Ha poi aggiunto un’altra parole, “insieme”, una parola che sottolinea rievocando ancora l’esperienza fatta durante il recente viaggio: “ci siamo trovati insieme con i diversi riti della Chiesa Cattolica, insieme con i fratelli di altre Confessioni cristiane, insieme con i fratelli Ebrei, insieme con i credenti di altre religioni, insieme con i più deboli. Questa è la strada, perché il futuro sarà di speranza se sarà insieme.”
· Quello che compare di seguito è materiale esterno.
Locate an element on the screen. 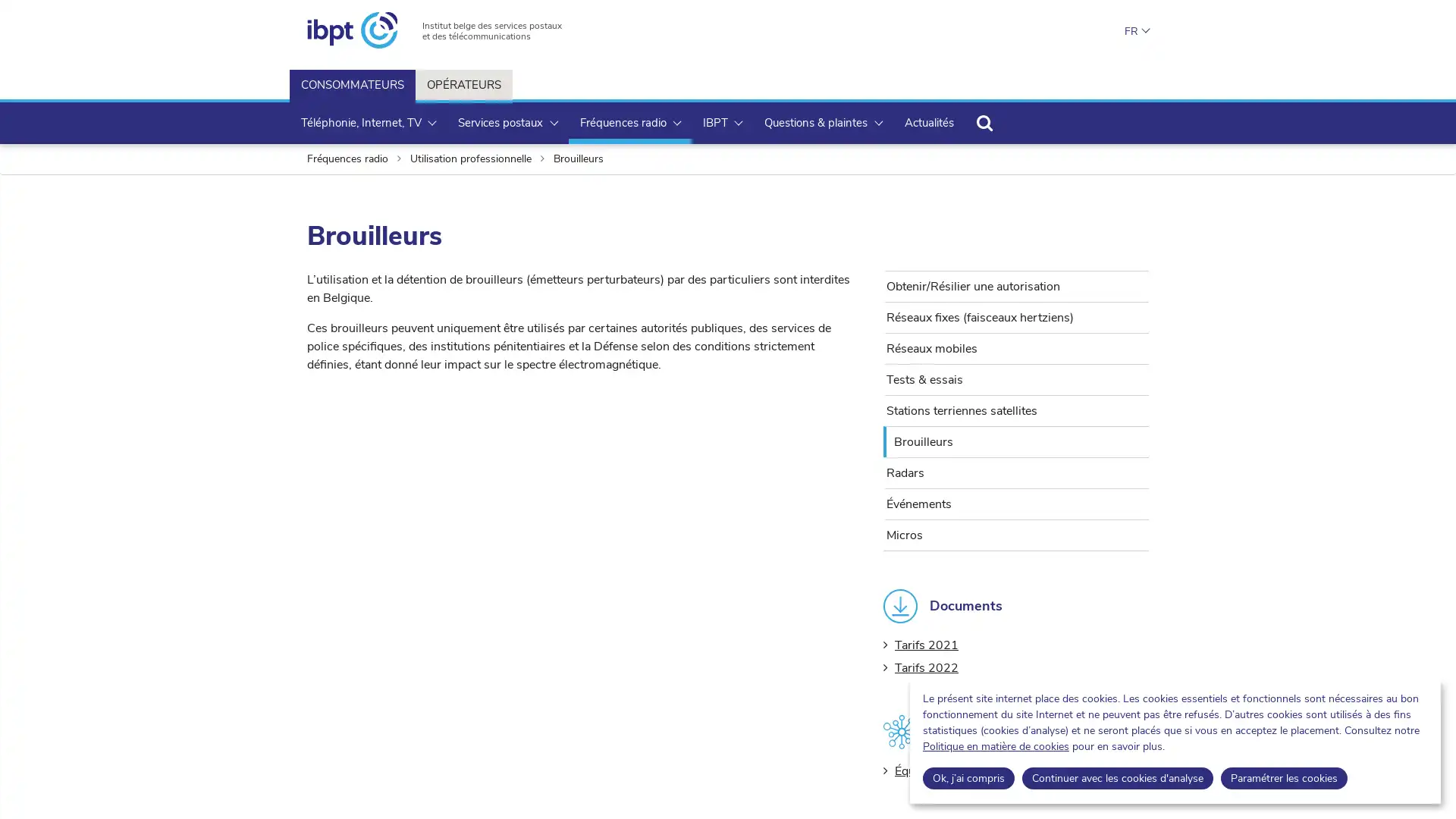 Image resolution: width=1456 pixels, height=819 pixels. Frequences radio is located at coordinates (629, 122).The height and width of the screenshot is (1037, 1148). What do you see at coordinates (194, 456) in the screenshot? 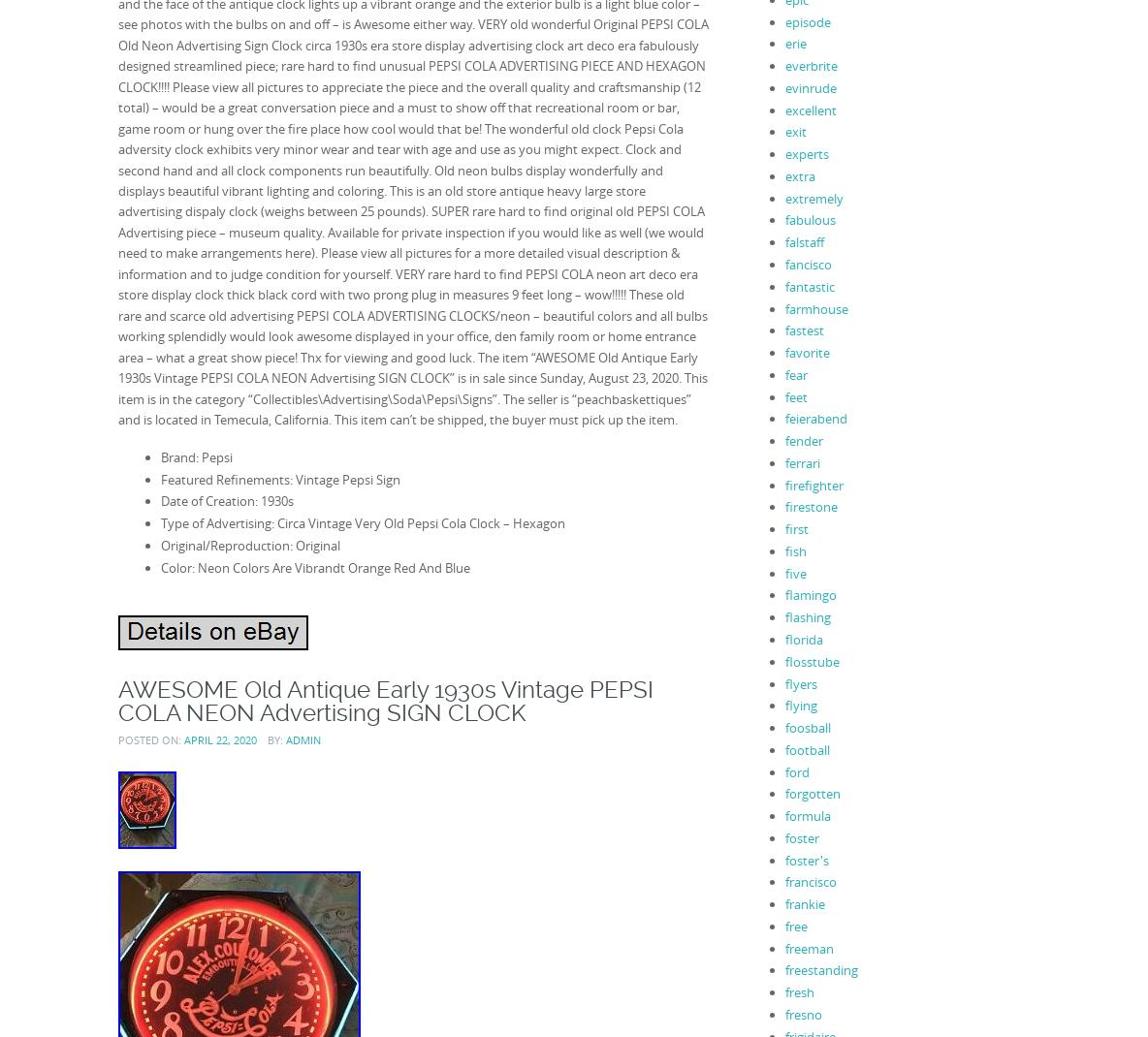
I see `'Brand: Pepsi'` at bounding box center [194, 456]. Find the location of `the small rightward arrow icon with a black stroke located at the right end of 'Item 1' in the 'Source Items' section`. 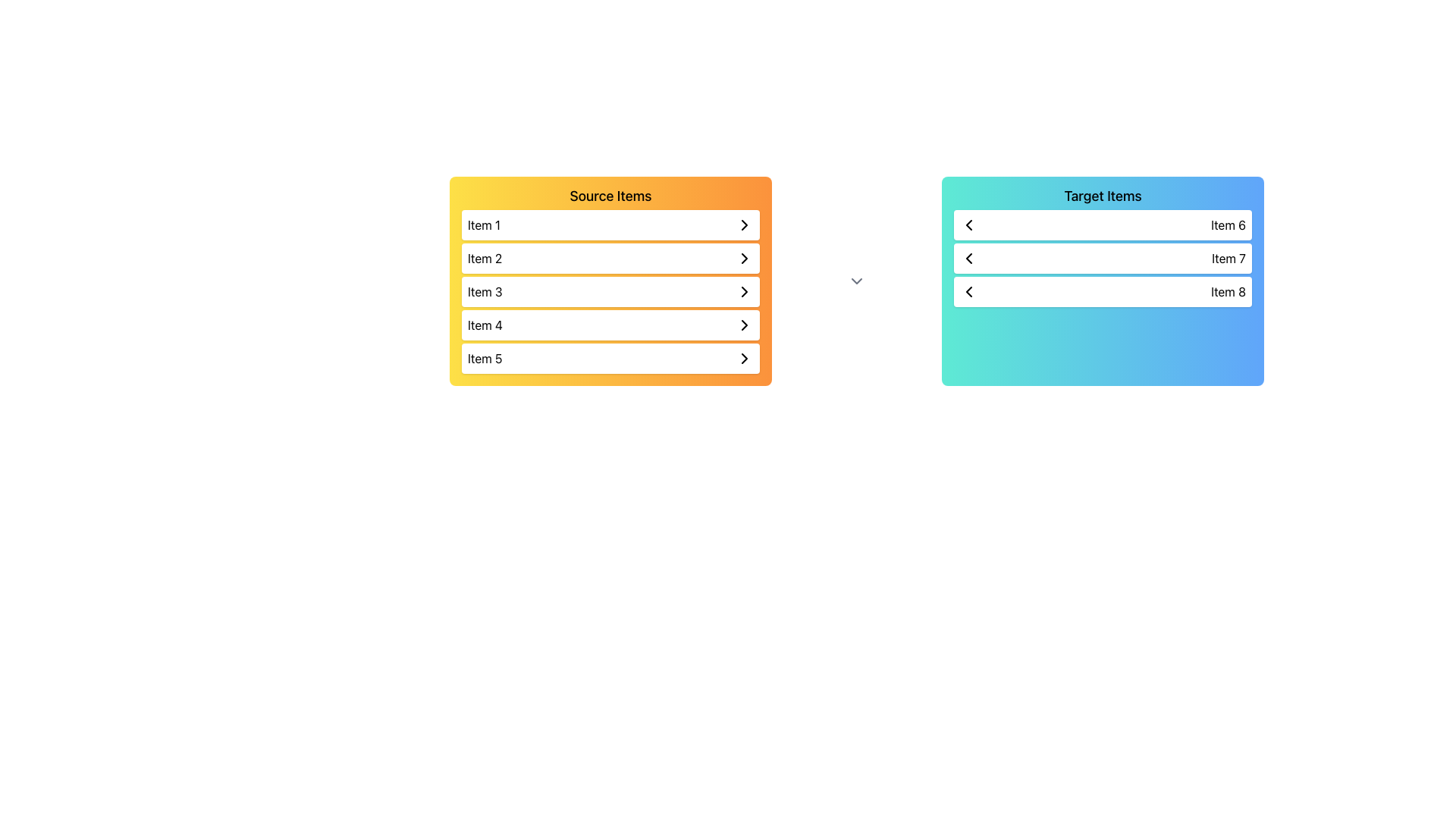

the small rightward arrow icon with a black stroke located at the right end of 'Item 1' in the 'Source Items' section is located at coordinates (744, 225).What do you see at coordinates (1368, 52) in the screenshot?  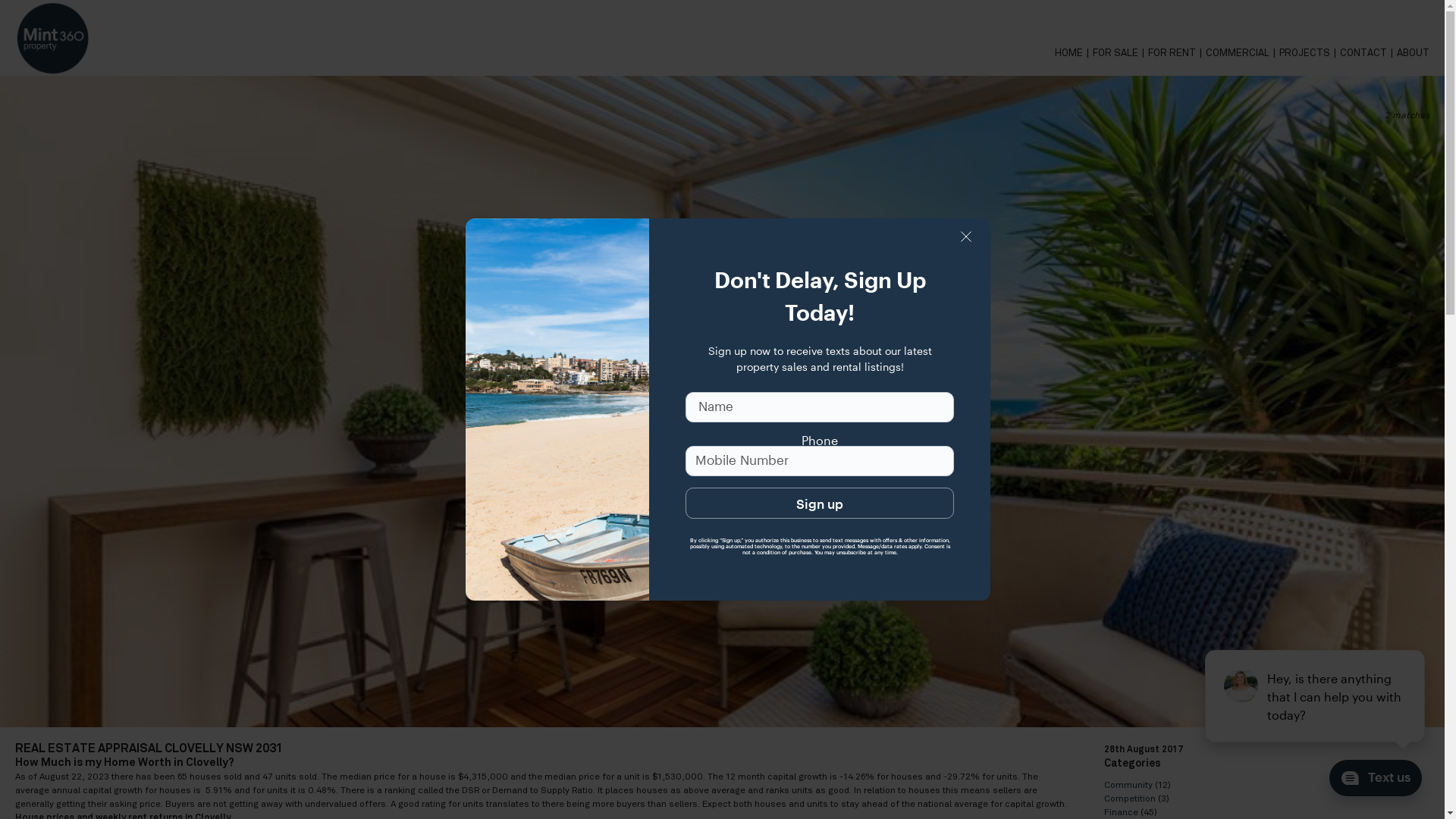 I see `'CONTACT'` at bounding box center [1368, 52].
All’Angelus domenica 26 settembre il Papa ha ricordato che l’atteggiamento della chiusura è la radice di “tanti mali della storia”. Ha fatto memoria della Giornata mondiale del migrante e del rifugiato, esprimendo vicinanza alla popolazione di La Palma, nelle Canarie, provata dall’eruzione del vulcano. Egli si è concentrato su due parole: tentazione ed esortazione. La tentazione è quella della chiusura, come quella dei discepoli che pensano “di avere ‘l’esclusiva su Gesù’ e di essere gli unici autorizzati a lavorare per il Regno di Dio. Ma così finiscono per sentirsi prediletti e considerano gli altri come estranei, fino a diventare ostili nei loro confronti.” Ora ogni chiusura “fa tenere a distanza chi non la pensa come noi. Questo – lo sappiamo – è la radice di tanti mali della storia: dell’assolutismo che spesso ha generato dittature e di tante violenze nei confronti di chi è diverso.” Impedire “un’opera di bene solo perché chi l’ha compiuta non apparteneva al loro gruppo” è una tentazione che porta a sentire i discepoli “gli unici autorizzati a lavorare per il Regno di Dio”, finendo “per sentirsi prediletti e considerano gli altri come estranei, fino a diventare ostili nei loro confronti”. Bisogna vigilare anche sulla chiusura nella Chiesa, per non sentirsi “i primi della classe” o esibire la “patente di credenti” per giudicare ed escludere, ma camminare insieme per essere “comunità umili e aperte”. Occorre chiedere “la grazia di superare la tentazione di giudicare e di catalogare, e che Dio ci preservi dalla mentalità del ‘nido’ (…), quella di custodirci gelosamente nel piccolo gruppo di chi si ritiene buono: il prete con i suoi fedelissimi, gli operatori pastorali chiusi tra di loro perché nessuno si infiltri, i movimenti e le associazioni nel proprio carisma particolare, e così via.” Così si “rischia di fare delle comunità cristiane dei luoghi di separazione e non di comunione. Lo Spirito Santo non vuole chiusure; vuole apertura, comunità accoglienti dove ci sia posto per tutti”.
C’è poi l’esortazione di Gesù: “invece di giudicare tutto e tutti, stiamo attenti a noi stessi! Infatti, il rischio è quello di essere inflessibili verso gli altri e indulgenti verso di noi.” Mai patti con il male, Gesù ci spinge ad essere netti: “se qualcosa in te è motivo di scandalo, taglialo!”
“Gesù è radicale in questo, esigente, ma per il nostro bene, come un bravo medico. Ogni taglio, ogni potatura, è per crescere meglio e portare frutto nell’amore. Chiediamoci allora: cosa c’è in me che contrasta col Vangelo? Che cosa, concretamente, Gesù vuole che io tagli nella mia vita?”